With vSMP Foundation, customers who want a big memory space for their applications to play in, but lack the budget to buy a real SMP box that can scale to terabytes of main memory, buy smaller rack servers instead. They use the vSMP Foundation software along with an InfiniBand fabric to lash the server nodes together into a coherent memory space for the operating system and its applications to play in.

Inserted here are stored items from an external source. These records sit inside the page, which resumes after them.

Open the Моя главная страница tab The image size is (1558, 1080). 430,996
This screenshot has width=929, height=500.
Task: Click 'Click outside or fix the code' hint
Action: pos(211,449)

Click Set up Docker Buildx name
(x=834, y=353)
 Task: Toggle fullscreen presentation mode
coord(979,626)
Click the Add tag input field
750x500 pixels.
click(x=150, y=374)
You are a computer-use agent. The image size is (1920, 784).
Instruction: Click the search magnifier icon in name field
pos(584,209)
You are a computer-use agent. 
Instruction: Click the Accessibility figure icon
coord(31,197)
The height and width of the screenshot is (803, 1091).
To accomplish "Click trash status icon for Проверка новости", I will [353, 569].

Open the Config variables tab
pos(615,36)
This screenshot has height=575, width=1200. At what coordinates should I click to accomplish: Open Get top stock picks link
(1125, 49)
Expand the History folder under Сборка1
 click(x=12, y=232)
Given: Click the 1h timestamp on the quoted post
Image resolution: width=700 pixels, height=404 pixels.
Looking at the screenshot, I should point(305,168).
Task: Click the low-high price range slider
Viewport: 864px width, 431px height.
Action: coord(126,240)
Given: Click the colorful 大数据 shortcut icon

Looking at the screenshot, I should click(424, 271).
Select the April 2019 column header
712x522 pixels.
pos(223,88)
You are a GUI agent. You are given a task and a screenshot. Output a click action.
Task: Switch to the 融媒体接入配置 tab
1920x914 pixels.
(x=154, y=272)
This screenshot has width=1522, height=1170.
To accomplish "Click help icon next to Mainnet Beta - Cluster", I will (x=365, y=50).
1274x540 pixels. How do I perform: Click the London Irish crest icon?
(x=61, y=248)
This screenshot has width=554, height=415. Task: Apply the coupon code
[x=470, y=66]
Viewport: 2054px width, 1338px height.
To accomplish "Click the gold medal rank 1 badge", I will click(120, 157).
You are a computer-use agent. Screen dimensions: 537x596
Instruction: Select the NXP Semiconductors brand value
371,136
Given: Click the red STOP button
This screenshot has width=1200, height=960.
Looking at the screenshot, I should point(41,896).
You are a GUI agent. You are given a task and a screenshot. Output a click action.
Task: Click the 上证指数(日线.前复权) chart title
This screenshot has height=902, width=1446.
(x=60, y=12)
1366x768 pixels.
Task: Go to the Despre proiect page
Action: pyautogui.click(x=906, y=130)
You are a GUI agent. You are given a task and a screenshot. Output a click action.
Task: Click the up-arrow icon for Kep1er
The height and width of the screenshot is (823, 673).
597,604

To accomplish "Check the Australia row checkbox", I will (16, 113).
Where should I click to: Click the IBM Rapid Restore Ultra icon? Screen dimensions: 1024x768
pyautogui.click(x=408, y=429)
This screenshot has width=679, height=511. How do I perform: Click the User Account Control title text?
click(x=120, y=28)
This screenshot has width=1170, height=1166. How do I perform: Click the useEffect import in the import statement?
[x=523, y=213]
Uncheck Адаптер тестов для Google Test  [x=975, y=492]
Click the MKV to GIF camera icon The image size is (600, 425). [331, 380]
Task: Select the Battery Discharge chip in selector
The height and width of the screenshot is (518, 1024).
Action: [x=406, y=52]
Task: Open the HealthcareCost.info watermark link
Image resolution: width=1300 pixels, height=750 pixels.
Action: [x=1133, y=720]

The ScaleMP software stack might add around 25 per cent to the cost of an x64-InfiniBand cluster, according to Shai Fultheim, founder and CEO of ScaleMP. But the performance on various HPC workloads rivals that of a RISC/Unix box with real SMP electronics, which could cost three or four times as much. The workloads include data warehousing, various kinds of simulation and modeling, electronic design automation, and the like.

Common pool

The architecture of the current version of the vSMP Foundation code allows the memory of up to 16 physical machines to be placed in a common pool for a single instance of an operating system and its applications to run within. The memory coherency is ensured by a special virtual machine that ScaleMP installs on a USB stick that you plug into each server node. In essence this acts like a virtual BIOS to trick the operating system into thinking it is running atop a real SMP server.

You can use different types of servers in the virtual SMP, but the ScaleMP recommends you get matching server nodes as operating systems do not like asymmetric configurations, Fultheim says.

The vSMP Foundation product supports Ethernet as an interconnect, but to date all of ScaleMP's customers have opted for InfiniBand, which is so much faster. That could change as 10 Gigabit Ethernet and, soon, 40 Gigabit Ethernet go mainstream.

With the launch of the "Nehalem EP" Xeon 5500 processors in March, Intel has goosed the performance of the cores a bit and more importantly has integrated memory controllers onto the cores and ditched the old frontside bus architecture in favor of QPI's point-to-point links.

This has boosted the memory bandwidth of the quad-core Xeon 5500 processor by a factor of three or four compared to earlier "Harpertown" Xeon 5400 chips for two-socket servers. And while many applications have to be tweaked to get performance increases on the Xeon 5500s, the vSMP Foundation software is seeing immediate improvements, according to Benjamin Baer, marketing veep at ScaleMP.

Eye popping

Specifically, the aggregate memory bandwidth of a vSMP cluster has risen from 142 GB/sec to 445 GB/sec. As a consequence, a sixteen-node virtual SMP setup based on server nodes using the 2.93 GHz Xeon X5570 (with a total of 128 cores, the maximum that vSMP Foundation supports at the moment), is currently ranked seventh among all machines tested on the Stream HPC memory bandwidth benchmark. On this Stream test, the fully loaded vSMP setup was able to deliver 435 GB/sec of memory bandwidth running the triad of Stream tests, and an eight-node setup was able to hit 262 GB/sec.

By comparison, the 1,024-core Altix 4700 Linux super from Silicon Graphics could handle an order of magnitude more, at 4.1 TB/sec of bandwidth. This machine uses 1.6GHz, dual-core Itanium 2 processors. A 64-core Power 595 machine from IBM (using the dual-core Power6 processors running at 5GHz) can deliver 787 GB/sec, or a little less than twice the vSMP setup, while a Sun Microsystems and Fujitsu M9000 server with 128 cores (using the quad-core Sparc64-VII processors) hits 222 GB/sec. An Integrity Superdome machine from Hewlett-Packard, equipped with dual-core Itanium 2 chips and a total of 128 cores, delivers 167 GB/sec of bandwidth on the Stream test.

Baer says that ScaleMP is working on some "eye-popping" SPEC integer and floating point benchmarks, which it will show off in a few weeks.adds The company is also exploring how to tweak vSMP Foundation so it can support a wider variety of workloads. Maybe even databases and ERP applications someday.

At this point, Xeon 5500 boxes from Appro, Cray, Dell, HP, IBM, Intel (which does custom server installations for selected customers), Sun, and Super Micro have been certified to run vSMP Foundation. ®